Cameroon’s government this month reported that the country’s second largest employer — the Cameroon Development Corporation — had abandoned most of its banana, palm oil, and rubber plantations. It owes as much as a year’s worth of backpay to 6,000 of its 22,000 workers.
The Palm Oil Company PAMOL and other agro industrial companies say they are now heavily in debt.
Microfinance institutions that power the economies of Cameroon's English-speaking regions say they are unable to recover $50 million in loans.
Merchants have either escaped to safer areas in the French-speaking regions or can not repay loans because their businesses are closed due to the fighting.
The separatists have said on social media that their intention is to ruin Cameroon government state coffers. Fighters say they want to make the English-speaking regions ungovernable until they obtain their independence.
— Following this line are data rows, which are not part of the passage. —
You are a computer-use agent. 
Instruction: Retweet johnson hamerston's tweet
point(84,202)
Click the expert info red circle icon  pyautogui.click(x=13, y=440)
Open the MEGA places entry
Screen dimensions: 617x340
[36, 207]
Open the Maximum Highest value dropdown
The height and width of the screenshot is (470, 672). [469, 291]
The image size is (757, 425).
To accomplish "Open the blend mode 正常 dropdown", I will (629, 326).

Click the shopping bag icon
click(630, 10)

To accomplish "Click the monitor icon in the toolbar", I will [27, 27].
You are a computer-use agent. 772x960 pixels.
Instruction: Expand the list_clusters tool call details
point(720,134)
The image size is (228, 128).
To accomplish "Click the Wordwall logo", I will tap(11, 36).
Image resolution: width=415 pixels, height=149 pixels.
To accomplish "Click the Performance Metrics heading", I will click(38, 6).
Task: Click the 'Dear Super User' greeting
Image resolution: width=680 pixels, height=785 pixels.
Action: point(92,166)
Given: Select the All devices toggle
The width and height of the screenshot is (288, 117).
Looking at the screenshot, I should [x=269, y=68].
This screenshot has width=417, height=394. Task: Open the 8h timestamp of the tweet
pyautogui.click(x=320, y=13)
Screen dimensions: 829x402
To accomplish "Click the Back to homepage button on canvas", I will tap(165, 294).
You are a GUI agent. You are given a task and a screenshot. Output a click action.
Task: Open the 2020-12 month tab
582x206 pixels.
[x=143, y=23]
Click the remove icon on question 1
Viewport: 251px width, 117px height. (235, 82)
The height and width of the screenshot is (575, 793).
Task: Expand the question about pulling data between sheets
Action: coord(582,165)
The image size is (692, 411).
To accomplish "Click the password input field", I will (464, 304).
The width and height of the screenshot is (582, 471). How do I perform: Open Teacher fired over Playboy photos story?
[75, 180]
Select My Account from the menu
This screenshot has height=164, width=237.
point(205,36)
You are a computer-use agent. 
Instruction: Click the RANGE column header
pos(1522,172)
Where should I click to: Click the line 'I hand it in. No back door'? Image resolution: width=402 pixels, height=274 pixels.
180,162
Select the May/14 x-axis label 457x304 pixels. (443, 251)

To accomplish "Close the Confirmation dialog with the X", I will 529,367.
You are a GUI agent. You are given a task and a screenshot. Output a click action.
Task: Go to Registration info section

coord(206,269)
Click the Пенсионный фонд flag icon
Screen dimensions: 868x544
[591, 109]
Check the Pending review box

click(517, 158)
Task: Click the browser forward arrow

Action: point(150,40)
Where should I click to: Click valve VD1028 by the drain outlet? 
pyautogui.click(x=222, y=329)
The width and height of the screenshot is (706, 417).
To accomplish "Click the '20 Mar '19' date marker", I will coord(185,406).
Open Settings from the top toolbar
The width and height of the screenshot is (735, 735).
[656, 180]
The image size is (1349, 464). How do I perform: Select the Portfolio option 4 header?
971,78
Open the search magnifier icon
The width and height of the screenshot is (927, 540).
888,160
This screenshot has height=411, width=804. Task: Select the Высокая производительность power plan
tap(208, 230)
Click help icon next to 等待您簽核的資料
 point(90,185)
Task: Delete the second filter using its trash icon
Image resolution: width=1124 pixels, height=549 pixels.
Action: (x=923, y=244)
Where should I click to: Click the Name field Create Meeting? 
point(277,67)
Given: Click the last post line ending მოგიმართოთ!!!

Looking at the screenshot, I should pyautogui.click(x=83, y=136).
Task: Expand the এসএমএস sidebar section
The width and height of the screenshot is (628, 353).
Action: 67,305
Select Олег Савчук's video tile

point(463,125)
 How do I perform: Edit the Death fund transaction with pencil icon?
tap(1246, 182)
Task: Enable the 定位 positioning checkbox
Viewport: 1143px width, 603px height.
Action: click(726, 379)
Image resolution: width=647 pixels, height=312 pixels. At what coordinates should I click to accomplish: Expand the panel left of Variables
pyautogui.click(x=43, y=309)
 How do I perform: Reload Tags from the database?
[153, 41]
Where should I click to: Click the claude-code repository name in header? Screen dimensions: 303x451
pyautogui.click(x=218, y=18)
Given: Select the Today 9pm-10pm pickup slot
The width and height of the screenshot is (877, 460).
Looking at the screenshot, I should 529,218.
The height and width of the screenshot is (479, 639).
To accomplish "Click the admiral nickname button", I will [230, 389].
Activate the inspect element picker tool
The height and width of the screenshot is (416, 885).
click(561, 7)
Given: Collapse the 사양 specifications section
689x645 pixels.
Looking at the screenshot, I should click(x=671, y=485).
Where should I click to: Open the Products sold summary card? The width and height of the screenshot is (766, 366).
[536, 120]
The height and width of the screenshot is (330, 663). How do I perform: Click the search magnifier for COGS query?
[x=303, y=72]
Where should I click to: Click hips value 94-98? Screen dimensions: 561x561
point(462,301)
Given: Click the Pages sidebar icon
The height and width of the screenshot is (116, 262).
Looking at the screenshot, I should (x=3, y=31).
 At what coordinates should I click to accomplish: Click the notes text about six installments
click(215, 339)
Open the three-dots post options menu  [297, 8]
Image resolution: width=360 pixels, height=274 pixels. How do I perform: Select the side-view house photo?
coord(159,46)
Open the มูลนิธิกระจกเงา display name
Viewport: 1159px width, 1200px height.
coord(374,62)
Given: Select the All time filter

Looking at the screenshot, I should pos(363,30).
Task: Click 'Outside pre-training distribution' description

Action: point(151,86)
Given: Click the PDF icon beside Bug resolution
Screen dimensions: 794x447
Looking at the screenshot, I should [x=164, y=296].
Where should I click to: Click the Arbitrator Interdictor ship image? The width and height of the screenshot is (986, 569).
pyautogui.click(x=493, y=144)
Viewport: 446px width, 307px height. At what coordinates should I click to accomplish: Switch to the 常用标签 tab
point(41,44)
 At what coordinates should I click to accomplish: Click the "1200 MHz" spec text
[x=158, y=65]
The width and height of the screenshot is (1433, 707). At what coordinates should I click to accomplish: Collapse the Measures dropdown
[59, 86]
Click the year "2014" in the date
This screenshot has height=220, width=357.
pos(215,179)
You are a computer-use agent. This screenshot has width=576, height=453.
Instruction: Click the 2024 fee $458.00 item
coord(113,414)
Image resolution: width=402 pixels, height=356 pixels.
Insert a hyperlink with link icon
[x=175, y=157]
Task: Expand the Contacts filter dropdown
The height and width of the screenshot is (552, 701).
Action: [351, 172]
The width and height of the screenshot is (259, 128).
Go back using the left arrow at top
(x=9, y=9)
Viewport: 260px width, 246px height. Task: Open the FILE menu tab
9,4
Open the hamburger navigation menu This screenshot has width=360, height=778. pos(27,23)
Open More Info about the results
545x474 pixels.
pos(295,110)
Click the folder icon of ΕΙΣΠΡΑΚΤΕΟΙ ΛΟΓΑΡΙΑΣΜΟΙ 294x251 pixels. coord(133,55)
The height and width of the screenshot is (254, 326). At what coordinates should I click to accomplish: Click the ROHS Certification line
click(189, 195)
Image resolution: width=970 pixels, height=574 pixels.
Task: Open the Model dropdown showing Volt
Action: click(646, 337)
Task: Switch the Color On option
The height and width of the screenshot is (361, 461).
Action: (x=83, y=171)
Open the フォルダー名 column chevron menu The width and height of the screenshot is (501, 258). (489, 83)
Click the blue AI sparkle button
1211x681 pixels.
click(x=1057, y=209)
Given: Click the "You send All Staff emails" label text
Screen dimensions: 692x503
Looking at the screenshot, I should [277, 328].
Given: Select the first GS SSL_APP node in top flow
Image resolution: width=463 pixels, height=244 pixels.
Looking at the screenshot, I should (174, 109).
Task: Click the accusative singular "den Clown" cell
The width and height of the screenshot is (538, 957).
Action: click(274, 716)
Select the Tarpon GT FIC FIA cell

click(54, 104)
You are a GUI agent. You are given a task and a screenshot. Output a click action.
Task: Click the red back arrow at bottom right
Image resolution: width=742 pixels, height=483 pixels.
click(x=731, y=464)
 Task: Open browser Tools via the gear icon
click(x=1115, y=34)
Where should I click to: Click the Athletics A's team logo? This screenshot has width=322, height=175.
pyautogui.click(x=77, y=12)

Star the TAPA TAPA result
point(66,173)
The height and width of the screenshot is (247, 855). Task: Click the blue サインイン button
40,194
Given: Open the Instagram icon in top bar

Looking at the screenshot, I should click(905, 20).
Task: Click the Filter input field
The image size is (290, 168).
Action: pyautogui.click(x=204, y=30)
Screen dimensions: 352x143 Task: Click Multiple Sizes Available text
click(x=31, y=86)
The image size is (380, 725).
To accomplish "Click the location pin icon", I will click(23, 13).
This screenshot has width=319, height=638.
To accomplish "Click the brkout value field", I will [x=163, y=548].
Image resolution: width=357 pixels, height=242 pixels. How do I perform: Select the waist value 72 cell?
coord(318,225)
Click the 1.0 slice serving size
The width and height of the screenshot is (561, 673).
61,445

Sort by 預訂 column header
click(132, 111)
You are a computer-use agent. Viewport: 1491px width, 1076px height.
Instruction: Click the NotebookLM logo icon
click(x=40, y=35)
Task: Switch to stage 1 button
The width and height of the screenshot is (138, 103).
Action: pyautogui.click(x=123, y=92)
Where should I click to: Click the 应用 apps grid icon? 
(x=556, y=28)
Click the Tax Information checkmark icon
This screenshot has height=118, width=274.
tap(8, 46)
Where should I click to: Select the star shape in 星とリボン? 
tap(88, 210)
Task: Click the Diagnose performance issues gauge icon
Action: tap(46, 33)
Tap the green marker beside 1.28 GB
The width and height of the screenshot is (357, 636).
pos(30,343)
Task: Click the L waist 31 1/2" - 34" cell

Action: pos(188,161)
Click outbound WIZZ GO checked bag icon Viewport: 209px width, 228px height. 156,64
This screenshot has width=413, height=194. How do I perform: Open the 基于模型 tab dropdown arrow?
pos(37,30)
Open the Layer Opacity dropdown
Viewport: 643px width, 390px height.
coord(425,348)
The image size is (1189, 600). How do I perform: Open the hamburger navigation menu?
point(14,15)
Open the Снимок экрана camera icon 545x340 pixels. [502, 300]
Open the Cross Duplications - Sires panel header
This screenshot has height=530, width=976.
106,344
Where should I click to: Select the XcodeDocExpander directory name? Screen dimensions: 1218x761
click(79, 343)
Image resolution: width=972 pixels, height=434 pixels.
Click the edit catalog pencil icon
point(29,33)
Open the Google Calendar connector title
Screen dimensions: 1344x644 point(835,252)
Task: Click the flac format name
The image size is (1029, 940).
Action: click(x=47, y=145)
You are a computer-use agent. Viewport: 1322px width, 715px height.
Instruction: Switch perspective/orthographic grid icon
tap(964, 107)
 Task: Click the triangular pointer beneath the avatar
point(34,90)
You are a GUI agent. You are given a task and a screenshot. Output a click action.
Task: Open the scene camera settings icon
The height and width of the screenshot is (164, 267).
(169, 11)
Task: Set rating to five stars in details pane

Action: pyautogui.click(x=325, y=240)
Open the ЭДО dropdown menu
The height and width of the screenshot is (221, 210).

Residents and businesspeople say anyone who disobeys the fighters’ calls for a lockdown or is seen paying taxes is subject to retribution.
Businessman Protus Awnaga says he almost lost his life for disobeying instructions from fighters not to go on a business trip on the week a lockdown was imposed.
"That is the most awful moment I have ever had in my life. Face to face with gunmen like this. And they ordered us out of the car. We saw our things being burnt, but we were even thankful to God because they should have burnt us with the car. It is terrible. It is deplorable," he said.
Economist Tasoh Gerald says the consequences of the crisis weighs on the government but it is civilians who are caught in the fighting who suffer most. They include people whose businesses were either torched by separatists for disobeying their instructions to not pay taxes or those whose property was burnt by the military, which accused them of supporting the fighters.
"It has discouraged investments in this region. A fall in investments implies a rise in unemployment and a general fall in the standards of living. Also, most of the councils in these regions find it difficult to settle their debts and pay their workers," he said. "Another consequence is the near collapse of the tourism sector. Most of the recreational areas and tourist sites are abandoned. Most of those in the working age group have migrated to other regions leaving behind the old and the young in the villages. This high migration implies less farm labor and consequently a fall in agricultural productivity in these regions."
The suffering has not deterred neither the government nor the fighters. Both have maintained their positions for the past four years. The separatists are asking for the creation of a breakaway English-speaking state while the government maintains that Cameroon cannot be divided.
The United Nations says the conflict has killed more than three thousand people and displaced more than 500,000. Fifty thousand others are asylum seekers in neighboring Nigeria.